Lead scoring is an important part of managing leads, helping you get the most out of your leads. You can score your leads based on the interest shown as the lead for your product or service and how well the lead fits into your target groups (categories), personas and markets.
Often lead scoring is used by analyzing behavioral data and demographic data and attributes to rank leads and give leads that are ready for sellers (SQLs) the highest score.
What is the point of lead score?
The point is not the main goal. What matters is the point value hierarchy (some activities are worth more points than others). The higher the score value, the closer the sales value is the lead. A lower score does not mean that the lead is worse. This usually means that the person is at an early stage in the customer journey.
Based on the score and rules around lead nurturing, a low point lead is a candidate for more activities. Work close to the sales department to reach consensus on how to measure the effectiveness of the lead scoring system.
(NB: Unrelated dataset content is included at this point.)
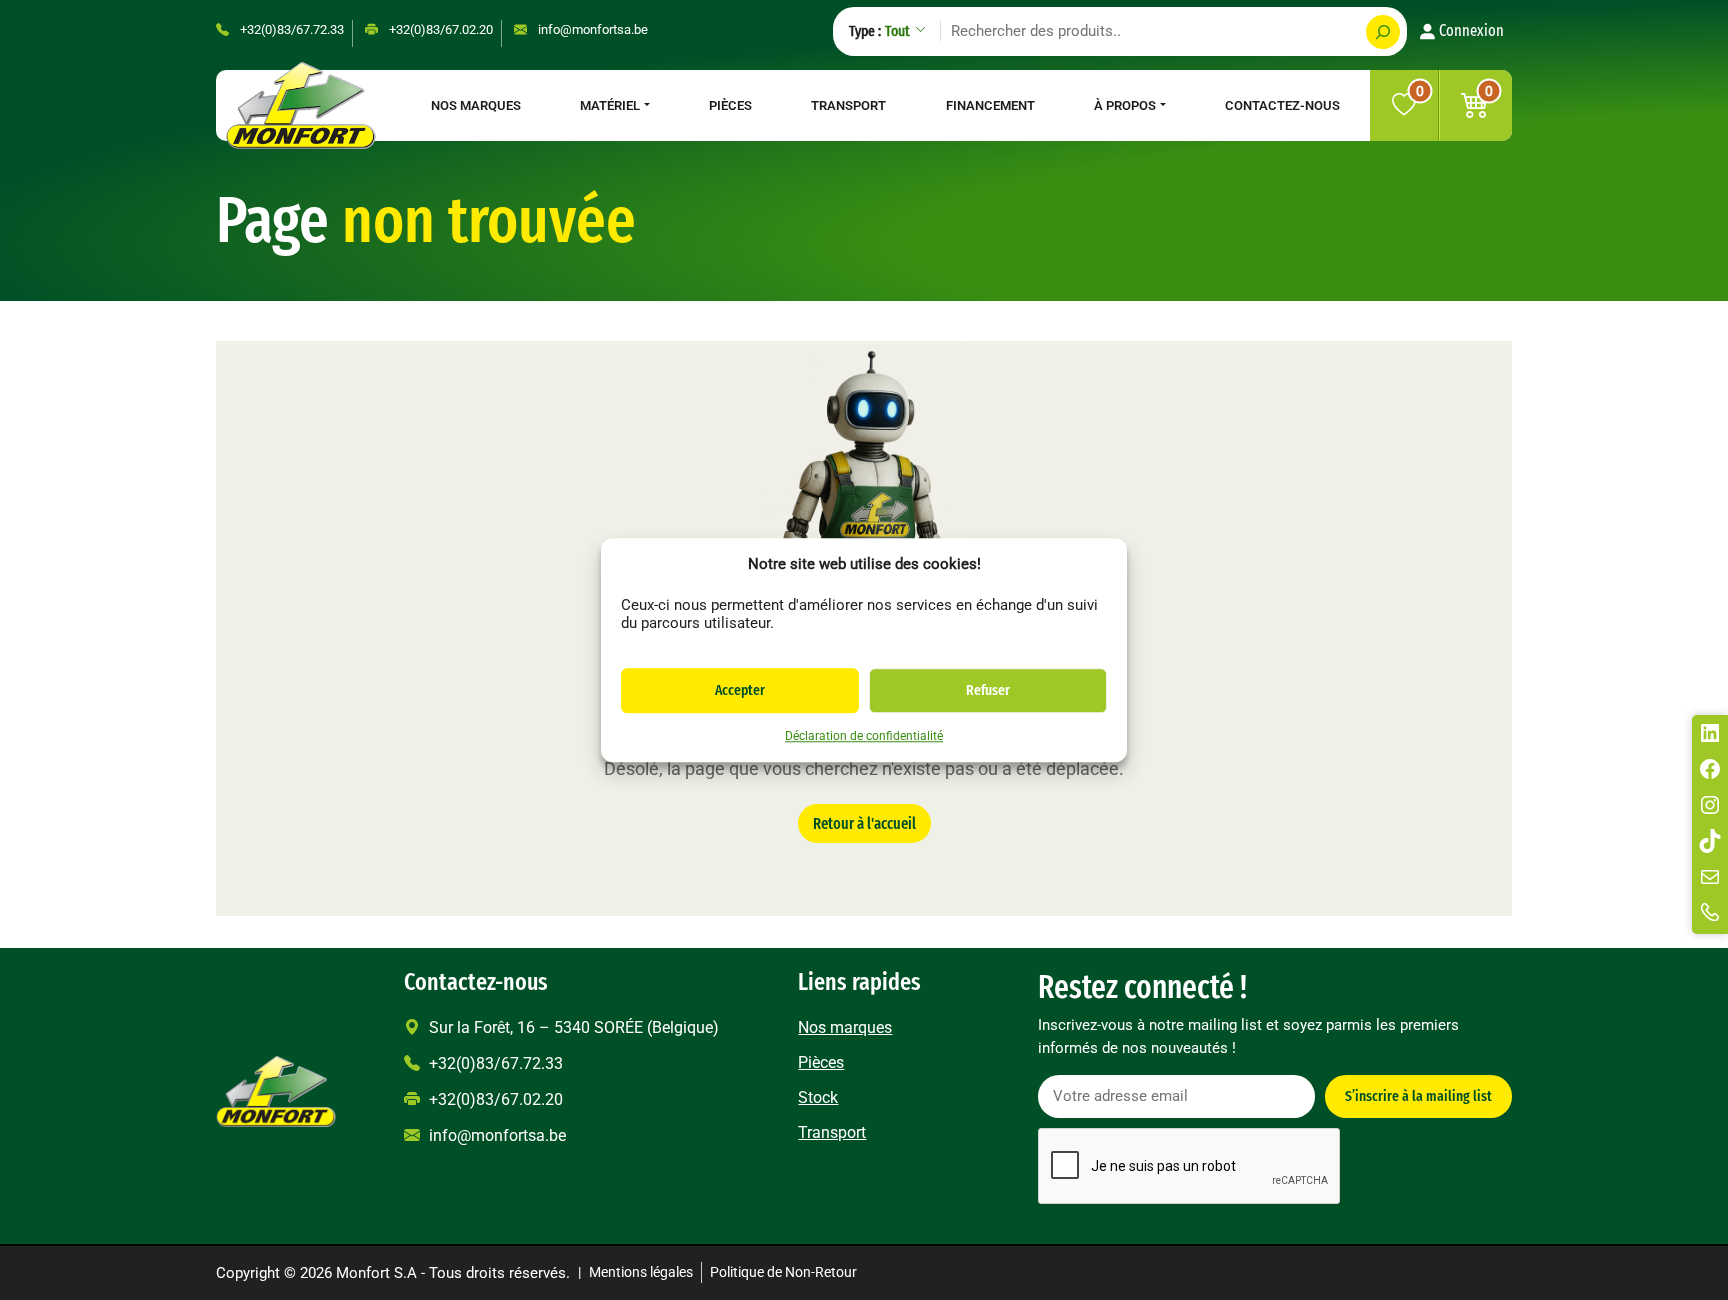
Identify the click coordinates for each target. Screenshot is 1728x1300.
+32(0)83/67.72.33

Maximize Lead Scoring to get more of your leads
Keep it simple: Link your efforts to campaign goals, audiences (categories) and metrics that work.
Continuous process improvement is a must: Analyze scoring algorithms against real sales results and validate these with the sales team and other data sources.
Review visitors’ online behavior to see if their behavior is really reflected in the score and give you the best leads.
Monitor and report different leads types and their conversion rate. Evaluate results quarterly and optimize when needed.
Interact with the CRM system to give you and different teams the best possible insight and to support the sellers in follow-up and prioritization.
Practical examples of lead scoring
You sit securely and send out newsletters at regular intervals. It is common to give points to the leads that open a newsletter. It is also common to give points to those who click in the newsletter. Downloading a white paper or answering questions in a quiz are also examples of occasions when the lead should get points.
General Guidelines on Lead Scoring
Set the limit to 100 points. Then an MQL (Marketing Qualified Lead) becomes a SQL (Sales Qualified Lead) and is handed over to the sellers. Just 100 points are also easy to remember and can be converted to percent.
1 point to open an email and 5 points to click on the email. Low points for what does not indicate major steps in the customer journey.
10-15 points for premium content like white papers or register for an event.
Set a limit for when a lead becomes an MQL. 35 points is reasonable. This enables specific marketing efforts against MQLs. Extra handy if, for example, you work with Account-Based Marketing at your company.
Set a time limit for when the score count should start again. It depends on how long your company’s sales process is, but 60 days if you sell to consumers and a year if you sell to businesses is reasonable.
The exception that confirms the rule: Someone asks that you contact them in a contact form. Here it is a good idea to have a Sales Development Manager who takes care of the leads that come in. The lead gets 100 points directly and the seller assesses the quality.